I would like you to print all the records below exactly as they are.

[GIVEN RECORDS Boundary: Start]

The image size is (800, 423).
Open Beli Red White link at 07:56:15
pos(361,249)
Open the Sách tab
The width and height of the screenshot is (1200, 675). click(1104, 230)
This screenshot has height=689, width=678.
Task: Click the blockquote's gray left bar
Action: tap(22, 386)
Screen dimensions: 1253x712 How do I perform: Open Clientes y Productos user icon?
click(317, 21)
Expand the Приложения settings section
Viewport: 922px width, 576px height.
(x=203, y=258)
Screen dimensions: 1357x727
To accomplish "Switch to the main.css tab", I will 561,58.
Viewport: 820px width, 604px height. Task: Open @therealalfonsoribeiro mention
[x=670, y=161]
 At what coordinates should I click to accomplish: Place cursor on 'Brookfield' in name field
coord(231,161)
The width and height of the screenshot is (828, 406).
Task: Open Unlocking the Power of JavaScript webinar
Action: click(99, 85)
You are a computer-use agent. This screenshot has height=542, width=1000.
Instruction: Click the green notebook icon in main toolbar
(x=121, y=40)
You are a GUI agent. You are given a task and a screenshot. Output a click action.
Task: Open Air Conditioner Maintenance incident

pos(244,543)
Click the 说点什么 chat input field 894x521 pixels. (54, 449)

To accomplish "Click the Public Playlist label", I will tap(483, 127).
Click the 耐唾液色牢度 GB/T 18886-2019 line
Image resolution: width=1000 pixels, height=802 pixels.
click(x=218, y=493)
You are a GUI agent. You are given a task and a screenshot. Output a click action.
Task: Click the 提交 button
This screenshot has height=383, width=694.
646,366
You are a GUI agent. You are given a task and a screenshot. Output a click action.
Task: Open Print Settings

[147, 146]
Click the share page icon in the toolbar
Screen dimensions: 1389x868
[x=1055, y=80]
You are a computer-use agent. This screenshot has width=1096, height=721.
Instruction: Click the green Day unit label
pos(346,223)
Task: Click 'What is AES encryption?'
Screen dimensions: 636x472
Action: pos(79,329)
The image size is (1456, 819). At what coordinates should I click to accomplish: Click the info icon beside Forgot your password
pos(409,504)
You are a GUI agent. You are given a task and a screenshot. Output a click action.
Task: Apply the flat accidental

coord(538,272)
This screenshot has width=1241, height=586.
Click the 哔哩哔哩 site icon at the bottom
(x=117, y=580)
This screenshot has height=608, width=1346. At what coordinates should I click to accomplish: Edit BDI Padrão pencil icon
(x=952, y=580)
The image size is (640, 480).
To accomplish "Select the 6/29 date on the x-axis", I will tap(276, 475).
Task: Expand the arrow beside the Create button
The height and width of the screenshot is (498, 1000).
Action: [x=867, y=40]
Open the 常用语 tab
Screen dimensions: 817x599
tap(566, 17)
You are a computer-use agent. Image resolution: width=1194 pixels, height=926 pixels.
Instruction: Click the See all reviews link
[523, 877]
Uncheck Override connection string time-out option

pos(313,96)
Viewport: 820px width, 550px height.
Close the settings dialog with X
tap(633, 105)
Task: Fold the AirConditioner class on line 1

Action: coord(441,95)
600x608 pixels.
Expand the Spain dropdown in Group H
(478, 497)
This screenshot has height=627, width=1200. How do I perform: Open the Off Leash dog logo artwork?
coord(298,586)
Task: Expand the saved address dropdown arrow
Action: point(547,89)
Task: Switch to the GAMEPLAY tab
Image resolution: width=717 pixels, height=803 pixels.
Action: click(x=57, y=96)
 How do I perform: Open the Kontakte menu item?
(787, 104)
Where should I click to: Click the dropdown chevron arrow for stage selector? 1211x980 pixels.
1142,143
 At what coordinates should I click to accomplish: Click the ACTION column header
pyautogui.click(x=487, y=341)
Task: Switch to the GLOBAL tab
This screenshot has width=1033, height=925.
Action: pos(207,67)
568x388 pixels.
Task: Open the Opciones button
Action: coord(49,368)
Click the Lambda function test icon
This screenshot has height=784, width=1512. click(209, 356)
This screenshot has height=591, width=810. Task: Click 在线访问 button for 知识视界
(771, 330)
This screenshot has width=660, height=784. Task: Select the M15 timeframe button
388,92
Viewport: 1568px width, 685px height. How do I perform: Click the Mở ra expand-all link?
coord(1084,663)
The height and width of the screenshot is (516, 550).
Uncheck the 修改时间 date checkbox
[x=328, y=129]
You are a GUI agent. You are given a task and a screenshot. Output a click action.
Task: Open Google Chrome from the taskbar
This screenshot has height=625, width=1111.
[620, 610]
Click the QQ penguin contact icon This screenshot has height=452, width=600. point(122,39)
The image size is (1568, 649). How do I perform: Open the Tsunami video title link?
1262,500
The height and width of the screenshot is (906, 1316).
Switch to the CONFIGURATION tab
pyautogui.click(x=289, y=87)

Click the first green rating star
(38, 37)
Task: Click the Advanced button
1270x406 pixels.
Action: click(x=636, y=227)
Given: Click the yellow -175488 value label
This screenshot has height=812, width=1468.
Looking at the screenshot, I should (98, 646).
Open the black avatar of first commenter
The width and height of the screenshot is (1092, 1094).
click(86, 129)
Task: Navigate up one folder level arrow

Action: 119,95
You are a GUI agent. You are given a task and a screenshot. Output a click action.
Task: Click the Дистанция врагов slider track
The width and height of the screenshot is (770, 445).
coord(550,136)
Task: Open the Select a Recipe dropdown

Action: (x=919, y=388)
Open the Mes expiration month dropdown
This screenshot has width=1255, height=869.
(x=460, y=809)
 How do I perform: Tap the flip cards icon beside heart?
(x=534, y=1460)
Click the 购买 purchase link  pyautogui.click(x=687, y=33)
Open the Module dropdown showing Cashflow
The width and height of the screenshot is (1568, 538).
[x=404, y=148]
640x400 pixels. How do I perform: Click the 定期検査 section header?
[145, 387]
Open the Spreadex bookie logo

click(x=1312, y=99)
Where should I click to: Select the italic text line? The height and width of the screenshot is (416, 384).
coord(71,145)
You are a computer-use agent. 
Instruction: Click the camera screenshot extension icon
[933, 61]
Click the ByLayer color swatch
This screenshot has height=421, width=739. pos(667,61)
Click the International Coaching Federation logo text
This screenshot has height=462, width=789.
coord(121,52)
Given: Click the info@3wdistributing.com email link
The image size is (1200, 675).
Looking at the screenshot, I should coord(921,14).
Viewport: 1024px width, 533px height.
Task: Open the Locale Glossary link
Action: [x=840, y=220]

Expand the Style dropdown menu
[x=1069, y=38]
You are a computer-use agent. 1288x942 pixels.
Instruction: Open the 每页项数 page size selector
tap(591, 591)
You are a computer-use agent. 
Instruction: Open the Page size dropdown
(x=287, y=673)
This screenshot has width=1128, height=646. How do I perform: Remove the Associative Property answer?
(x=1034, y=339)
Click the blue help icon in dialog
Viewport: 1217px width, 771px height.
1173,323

[GIVEN RECORDS Boundary: End]

● **SOLUTION FOR THIS PROBLEM**:
The image size is (800, 423).
Open Beli Red White link at 07:56:15
pos(361,249)
Open the Sách tab
The width and height of the screenshot is (1200, 675). click(1104, 230)
This screenshot has height=689, width=678.
Task: Click the blockquote's gray left bar
Action: tap(22, 386)
Screen dimensions: 1253x712 How do I perform: Open Clientes y Productos user icon?
click(317, 21)
Expand the Приложения settings section
Viewport: 922px width, 576px height.
(x=203, y=258)
Screen dimensions: 1357x727
To accomplish "Switch to the main.css tab", I will 561,58.
Viewport: 820px width, 604px height. Task: Open @therealalfonsoribeiro mention
[x=670, y=161]
 At what coordinates should I click to accomplish: Place cursor on 'Brookfield' in name field
coord(231,161)
The width and height of the screenshot is (828, 406).
Task: Open Unlocking the Power of JavaScript webinar
Action: click(99, 85)
You are a computer-use agent. This screenshot has height=542, width=1000.
Instruction: Click the green notebook icon in main toolbar
(x=121, y=40)
You are a GUI agent. You are given a task and a screenshot. Output a click action.
Task: Open Air Conditioner Maintenance incident

pos(244,543)
Click the 说点什么 chat input field 894x521 pixels. (54, 449)

To accomplish "Click the Public Playlist label", I will tap(483, 127).
Click the 耐唾液色牢度 GB/T 18886-2019 line
Image resolution: width=1000 pixels, height=802 pixels.
click(x=218, y=493)
You are a GUI agent. You are given a task and a screenshot. Output a click action.
Task: Click the 提交 button
This screenshot has height=383, width=694.
646,366
You are a GUI agent. You are given a task and a screenshot. Output a click action.
Task: Open Print Settings

[147, 146]
Click the share page icon in the toolbar
Screen dimensions: 1389x868
[x=1055, y=80]
You are a computer-use agent. This screenshot has width=1096, height=721.
Instruction: Click the green Day unit label
pos(346,223)
Task: Click 'What is AES encryption?'
Screen dimensions: 636x472
Action: pos(79,329)
The image size is (1456, 819). At what coordinates should I click to accomplish: Click the info icon beside Forgot your password
pos(409,504)
You are a GUI agent. You are given a task and a screenshot. Output a click action.
Task: Apply the flat accidental

coord(538,272)
This screenshot has width=1241, height=586.
Click the 哔哩哔哩 site icon at the bottom
(x=117, y=580)
This screenshot has height=608, width=1346. At what coordinates should I click to accomplish: Edit BDI Padrão pencil icon
(x=952, y=580)
The image size is (640, 480).
To accomplish "Select the 6/29 date on the x-axis", I will tap(276, 475).
Task: Expand the arrow beside the Create button
The height and width of the screenshot is (498, 1000).
Action: [x=867, y=40]
Open the 常用语 tab
Screen dimensions: 817x599
tap(566, 17)
You are a computer-use agent. Image resolution: width=1194 pixels, height=926 pixels.
Instruction: Click the See all reviews link
[523, 877]
Uncheck Override connection string time-out option

pos(313,96)
Viewport: 820px width, 550px height.
Close the settings dialog with X
tap(633, 105)
Task: Fold the AirConditioner class on line 1

Action: coord(441,95)
600x608 pixels.
Expand the Spain dropdown in Group H
(478, 497)
This screenshot has height=627, width=1200. How do I perform: Open the Off Leash dog logo artwork?
coord(298,586)
Task: Expand the saved address dropdown arrow
Action: point(547,89)
Task: Switch to the GAMEPLAY tab
Image resolution: width=717 pixels, height=803 pixels.
Action: click(x=57, y=96)
 How do I perform: Open the Kontakte menu item?
(787, 104)
Where should I click to: Click the dropdown chevron arrow for stage selector? 1211x980 pixels.
1142,143
 At what coordinates should I click to accomplish: Click the ACTION column header
pyautogui.click(x=487, y=341)
Task: Switch to the GLOBAL tab
This screenshot has width=1033, height=925.
Action: pos(207,67)
568x388 pixels.
Task: Open the Opciones button
Action: coord(49,368)
Click the Lambda function test icon
This screenshot has height=784, width=1512. click(209, 356)
This screenshot has height=591, width=810. Task: Click 在线访问 button for 知识视界
(771, 330)
This screenshot has width=660, height=784. Task: Select the M15 timeframe button
388,92
Viewport: 1568px width, 685px height. How do I perform: Click the Mở ra expand-all link?
coord(1084,663)
The height and width of the screenshot is (516, 550).
Uncheck the 修改时间 date checkbox
[x=328, y=129]
You are a GUI agent. You are given a task and a screenshot. Output a click action.
Task: Open Google Chrome from the taskbar
This screenshot has height=625, width=1111.
[620, 610]
Click the QQ penguin contact icon This screenshot has height=452, width=600. point(122,39)
The image size is (1568, 649). How do I perform: Open the Tsunami video title link?
1262,500
The height and width of the screenshot is (906, 1316).
Switch to the CONFIGURATION tab
pyautogui.click(x=289, y=87)

Click the first green rating star
(38, 37)
Task: Click the Advanced button
1270x406 pixels.
Action: click(x=636, y=227)
Given: Click the yellow -175488 value label
This screenshot has height=812, width=1468.
Looking at the screenshot, I should (98, 646).
Open the black avatar of first commenter
The width and height of the screenshot is (1092, 1094).
click(86, 129)
Task: Navigate up one folder level arrow

Action: 119,95
You are a GUI agent. You are given a task and a screenshot. Output a click action.
Task: Click the Дистанция врагов slider track
The width and height of the screenshot is (770, 445).
coord(550,136)
Task: Open the Select a Recipe dropdown

Action: (x=919, y=388)
Open the Mes expiration month dropdown
This screenshot has width=1255, height=869.
(x=460, y=809)
 How do I perform: Tap the flip cards icon beside heart?
(x=534, y=1460)
Click the 购买 purchase link  pyautogui.click(x=687, y=33)
Open the Module dropdown showing Cashflow
The width and height of the screenshot is (1568, 538).
[x=404, y=148]
640x400 pixels. How do I perform: Click the 定期検査 section header?
[145, 387]
Open the Spreadex bookie logo

click(x=1312, y=99)
Where should I click to: Select the italic text line? The height and width of the screenshot is (416, 384).
coord(71,145)
You are a computer-use agent. 
Instruction: Click the camera screenshot extension icon
[933, 61]
Click the ByLayer color swatch
This screenshot has height=421, width=739. pos(667,61)
Click the International Coaching Federation logo text
This screenshot has height=462, width=789.
coord(121,52)
Given: Click the info@3wdistributing.com email link
The image size is (1200, 675).
Looking at the screenshot, I should coord(921,14).
Viewport: 1024px width, 533px height.
Task: Open the Locale Glossary link
Action: [x=840, y=220]

Expand the Style dropdown menu
[x=1069, y=38]
You are a computer-use agent. 1288x942 pixels.
Instruction: Open the 每页项数 page size selector
tap(591, 591)
You are a computer-use agent. 
Instruction: Open the Page size dropdown
(x=287, y=673)
This screenshot has width=1128, height=646. How do I perform: Remove the Associative Property answer?
(x=1034, y=339)
Click the blue help icon in dialog
Viewport: 1217px width, 771px height.
1173,323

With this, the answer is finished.